La última guerra acaba de estallar. Última porque ya no vendrá otra; ésta no tendrá fin. ¡Sálvese quién pueda! Ha ocurrido porque el ambiente era irrespirable, de crispación constante: el conflicto era inminente. El mundo entero estaba agitado, caliente, enervado, rabioso. El último reducto de paz en la Tierra desapareció, desintegrándose en medio de la tormenta.
Ya no hay esperanza. Carece de sentido plantearse qué hacer en el futuro. Viviremos, de ahora en adelante, cada día como si fuera el último de nuestras vidas. En realidad, podría tratarse éste del último día de nuestras vidas. Aún cuando reina la calma —aparente, por supuesto— la preocupación se respira en el aire, pues en cualquier momento puede aparecer la bala, la flecha o el rayo que nos fulmine.

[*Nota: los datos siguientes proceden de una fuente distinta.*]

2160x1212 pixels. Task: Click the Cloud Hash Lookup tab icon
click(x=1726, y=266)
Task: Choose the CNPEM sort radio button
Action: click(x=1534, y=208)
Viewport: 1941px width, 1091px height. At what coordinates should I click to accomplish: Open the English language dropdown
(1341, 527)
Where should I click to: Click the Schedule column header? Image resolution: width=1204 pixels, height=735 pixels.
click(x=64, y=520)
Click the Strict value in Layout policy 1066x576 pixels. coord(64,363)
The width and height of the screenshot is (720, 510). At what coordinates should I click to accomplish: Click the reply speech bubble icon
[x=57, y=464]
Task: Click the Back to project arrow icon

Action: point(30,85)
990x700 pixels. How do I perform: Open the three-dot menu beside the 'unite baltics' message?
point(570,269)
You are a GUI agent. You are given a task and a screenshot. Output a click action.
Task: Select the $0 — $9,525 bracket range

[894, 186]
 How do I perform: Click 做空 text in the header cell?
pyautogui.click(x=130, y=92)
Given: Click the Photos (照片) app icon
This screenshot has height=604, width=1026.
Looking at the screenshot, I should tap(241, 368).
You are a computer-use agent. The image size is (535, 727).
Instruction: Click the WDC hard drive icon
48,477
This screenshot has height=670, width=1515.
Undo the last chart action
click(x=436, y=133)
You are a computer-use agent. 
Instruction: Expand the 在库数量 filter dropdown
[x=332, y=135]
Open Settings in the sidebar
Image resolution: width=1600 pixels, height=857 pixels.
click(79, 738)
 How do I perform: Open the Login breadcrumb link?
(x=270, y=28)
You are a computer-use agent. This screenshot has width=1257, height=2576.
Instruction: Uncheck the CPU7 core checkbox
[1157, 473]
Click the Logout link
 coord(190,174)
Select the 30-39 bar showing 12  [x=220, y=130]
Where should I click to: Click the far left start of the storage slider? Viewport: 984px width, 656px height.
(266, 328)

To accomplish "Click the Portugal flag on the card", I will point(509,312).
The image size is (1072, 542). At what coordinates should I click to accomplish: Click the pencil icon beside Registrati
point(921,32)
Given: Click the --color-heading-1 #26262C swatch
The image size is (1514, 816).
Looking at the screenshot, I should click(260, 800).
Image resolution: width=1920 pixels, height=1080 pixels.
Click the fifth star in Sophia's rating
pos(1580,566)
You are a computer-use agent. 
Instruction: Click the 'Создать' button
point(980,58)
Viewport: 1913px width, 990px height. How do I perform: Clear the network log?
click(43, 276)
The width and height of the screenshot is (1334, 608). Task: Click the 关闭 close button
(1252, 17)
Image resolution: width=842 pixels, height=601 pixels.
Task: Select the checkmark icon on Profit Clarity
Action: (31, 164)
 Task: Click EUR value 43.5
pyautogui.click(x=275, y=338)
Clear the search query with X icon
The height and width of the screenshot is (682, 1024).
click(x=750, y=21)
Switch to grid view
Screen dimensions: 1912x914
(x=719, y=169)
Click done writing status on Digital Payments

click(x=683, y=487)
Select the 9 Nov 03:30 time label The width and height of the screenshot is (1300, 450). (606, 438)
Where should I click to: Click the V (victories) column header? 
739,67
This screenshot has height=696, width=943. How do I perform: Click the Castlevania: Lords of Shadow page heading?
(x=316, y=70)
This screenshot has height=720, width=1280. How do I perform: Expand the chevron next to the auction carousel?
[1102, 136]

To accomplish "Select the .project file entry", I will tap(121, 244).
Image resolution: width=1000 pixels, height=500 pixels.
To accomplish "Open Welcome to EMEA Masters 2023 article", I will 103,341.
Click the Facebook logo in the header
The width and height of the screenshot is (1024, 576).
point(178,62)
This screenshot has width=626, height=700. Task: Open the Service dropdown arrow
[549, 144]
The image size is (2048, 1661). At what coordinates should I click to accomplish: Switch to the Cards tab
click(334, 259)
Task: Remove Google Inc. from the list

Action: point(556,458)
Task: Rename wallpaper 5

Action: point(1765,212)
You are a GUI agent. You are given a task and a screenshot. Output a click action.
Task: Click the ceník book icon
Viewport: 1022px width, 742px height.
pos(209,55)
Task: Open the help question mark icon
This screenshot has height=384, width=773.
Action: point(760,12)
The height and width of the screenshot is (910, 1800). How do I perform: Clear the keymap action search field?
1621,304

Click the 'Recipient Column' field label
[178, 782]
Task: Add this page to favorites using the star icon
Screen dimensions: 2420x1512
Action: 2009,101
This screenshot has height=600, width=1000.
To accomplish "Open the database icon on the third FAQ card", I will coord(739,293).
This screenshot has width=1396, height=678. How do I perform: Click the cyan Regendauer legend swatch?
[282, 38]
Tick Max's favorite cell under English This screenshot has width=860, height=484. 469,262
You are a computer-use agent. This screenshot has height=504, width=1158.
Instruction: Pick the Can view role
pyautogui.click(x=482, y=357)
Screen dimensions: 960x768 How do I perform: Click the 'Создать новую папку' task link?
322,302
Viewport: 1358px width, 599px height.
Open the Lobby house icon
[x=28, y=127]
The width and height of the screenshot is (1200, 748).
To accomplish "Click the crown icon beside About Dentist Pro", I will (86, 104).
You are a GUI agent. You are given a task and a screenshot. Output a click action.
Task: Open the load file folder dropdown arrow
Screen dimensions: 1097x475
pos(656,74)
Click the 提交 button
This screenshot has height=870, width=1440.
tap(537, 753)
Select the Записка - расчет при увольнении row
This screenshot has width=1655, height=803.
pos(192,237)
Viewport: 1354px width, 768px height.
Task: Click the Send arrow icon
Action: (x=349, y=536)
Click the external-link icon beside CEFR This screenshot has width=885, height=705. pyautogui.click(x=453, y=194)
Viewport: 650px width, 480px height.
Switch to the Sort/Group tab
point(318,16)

Los únicos buenos momentos que toca vivir ahora son los proporcionados por la satisfacción de abatir al enemigo, de causarle una baja más, de saquear sus propiedades y de conquistar su territorio. Es una alegría pasajera, pues todo eso así obtenido se desvanecerá rápidamente. Nada permanece en su sitio. Es el caos.
Tan solo cabe esperar, sin prisas, por la única cosa de la que tenemos certeza absoluta de que va a ocurrir: nuestra propia muerte. No buscamos la muerte biológica, sino la extinción de nuestra propia alma. Buscamos alcanzar el nirvana, reiniciar el ciclo; para renacer como una nueva humanidad, mejorada y superior.
Pensamientos de un Aventurero Cósmico.